One problem I've encountered with Windows 10 is safe mode. You don’t really need to go into safe mode unless there is a problem while Windows is loading. Many-a-times Windows start-up problems happen when a driver fails. Safe mode allowed a hardware engineer to load the machine with the minimalist set of drivers set at very basic settings. Once a machine would load the engineer would be able to analyse the problem that caused the failure and take the necessary corrective action so that the problem component that prevented Windows from loading properly would not misbehave again.

Windows 10 has 4 or 5 ways to boot into safe mode yet most of them require that Windows is already up and running. What happens if the problem takes place when Windows is powering up? In the past one could press the F8 or (Shift-F8) keys before Windows starts. A menu would come up and the engineer would be able to choose Safe mode. This no longer works in Windows 10 if you have a modern PC with a UEFI BIOS and SSD drives. This is because since Windows 8, in order to make Windows boot in the shortest possible time the code that checks for the F8 key press executes so quickly that no human being is fast enough to register it. If you use an old and ancient PC (hands up who does) the machine may be slow enough for your F8 key press to register with the Windows boot process.

At http://blogs.msdn.com/b/b8/archive/2012/05/22/designing-for-pcs-that-boot-faster-than-ever-before.aspx, Steve Sinofsky said 


“Windows 8 has a problem – it really can boot up too quickly 
So quickly, in fact, that there is no longer time for anything to interrupt boot. When you turn on a Windows 8 PC, there’s no longer long enough to detect keystrokes like F2 or F8, much less time to read a message such as “Press F2 for Setup.” For the first time in decades, you will no longer be able to interrupt boot and tell your PC to do anything different than what it was already expecting to do. 
Fast booting is something we definitely want to preserve. Certainly no one would imagine intentionally slowing down boot to allow these functions to work as they did in the past. In this blog I’ll walk through how we’re addressing this “problem” with new solutions that will keep your PC booting as quickly as possible, while still letting you do all the things you expect.”
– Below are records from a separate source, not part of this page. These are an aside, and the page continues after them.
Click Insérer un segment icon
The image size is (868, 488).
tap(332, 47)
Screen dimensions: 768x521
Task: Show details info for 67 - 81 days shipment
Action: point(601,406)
The statement that “Certainly no one would imagine intentionally slowing down boot to allow these functions to work as they did in the past” Is short sighted in that:

  • Systems will and do fail. Removing a feature such as this without implementing an easy to access alternative does not constitute a good design. 
  • Any project requires support features that may not be directly used by the customer but are necessary for support staff to be able to service the deliverables when the project goes live.

People who have certain graphics cards are having problems when they upgrade to Windows 10 from Windows 7. The upgrade goes well but upon loading the first time an error comes up stating that the driver crashed and the machine goes into an immediate boot (what was the blue screen of death in order versions of Windows). From that moment onwards attempts to boot into Windows 10 fail because after the initial Microsoft Logo the screen goes blank.

The success of a global product such as Windows is an example of a project that would benefit so much from an AGILE/SCRUM approach. In this particular case the client is not 1 single entity but (potentially) millions of users from all over the globe. Challenges to this project are to encourage “normal” users rather than having only techies provide feedback. Another important concern is that during the evaluation stage testers should be encouraged to really use the operating system for their day to day activities and not treat is as a play/test thing. A third pillar to success requires that Microsoft would have to have systems and people in place to encourage input, generate statistical information on what are the problems, prioritize the issues, agree on what will get included in scrum sprints and, after the sprint, update the test systems with the changes giving points to those who made the suggestions.

With Microsoft Azure, Office 365 and other online goodies, Microsoft might be able to achieve this. Testers could be given free cloud storage and office functionality. Users who would be using test systems need to be assured that their data is protected and accessible if the test systems are down. Prizes would need to be defined as would the scoring system and clean-up mechanisms to remove accounts that are abandoned or which have never been used.

After the product is released anyone who would have achieved above a minimal score would be declare a Windows Winner and would be entitled to a token of appreciation. Marking folk would need to figure what it will be.